FIG. 6.

EB2 immunoprecipitates contains catalytically active CK2. (A) Amino acid sequences of the EB2 N-terminal 80 amino acids and of EB2 mutants Δ2, S3A, S3E, M1, and M1S3A. The Flag tag is in bold and italics. Amino acids added during the cloning procedure in Δ2 are in bold and italics. Putative CK2 sites are shown by a dot under the EB2 sequence. (B) Extracts from HEK293T cells, mock transfected or expressing F.EB2, were incubated with the M2 anti-Flag affinity gel.

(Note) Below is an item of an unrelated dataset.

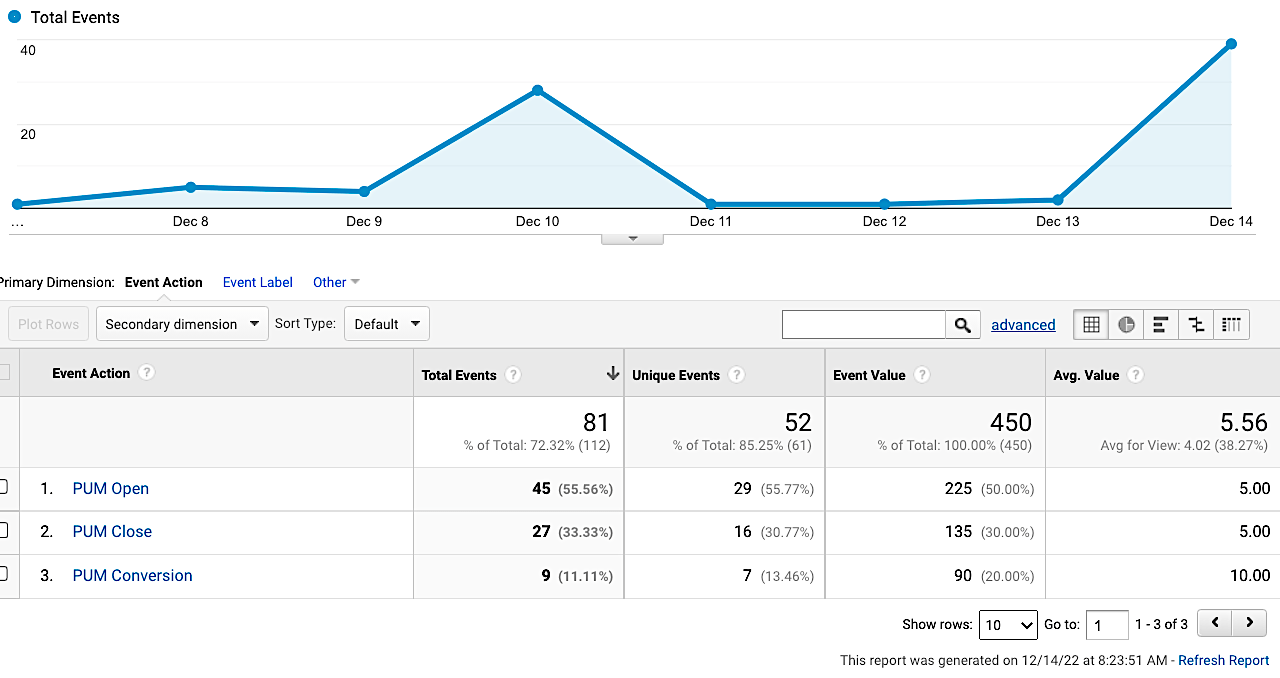Select the Performance bar chart view
This screenshot has height=678, width=1280.
pyautogui.click(x=1161, y=324)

Immune complexes were submitted to an in vitro kinase assay in the absence (lanes 1 and 3) or presence (lanes 2 and 4) of the CK2-specific inhibitor TBB (20 μM). Proteins in the immune complexes were resolved by SDS-PAGE and visualized by Western blotting (b) or autoradiography (a). IP, immunoprecipitation. (C) F.EB2, F.EB2M1, F.EB2Δ2, F.EB2S3A, F.EB2S3E, and F.EB2M1S3A expressed in HEK293T cells were analyzed as for panel B. In panels B and C, the relative amounts of EB2 immunoprecipitated were quantified using the Odyssey infrared imaging system. The relative intensities of the radioactive bands on the membrane were quantified using a PhosphorImager. The numbers under blots a correspond to the intensities of the radioactive bands (expressed in arbitrary units compared to EB2) normalized against the amounts of proteins immunoprecipitated (expressed in arbitrary units by comparison to EB2, shown by the numbers under blots b).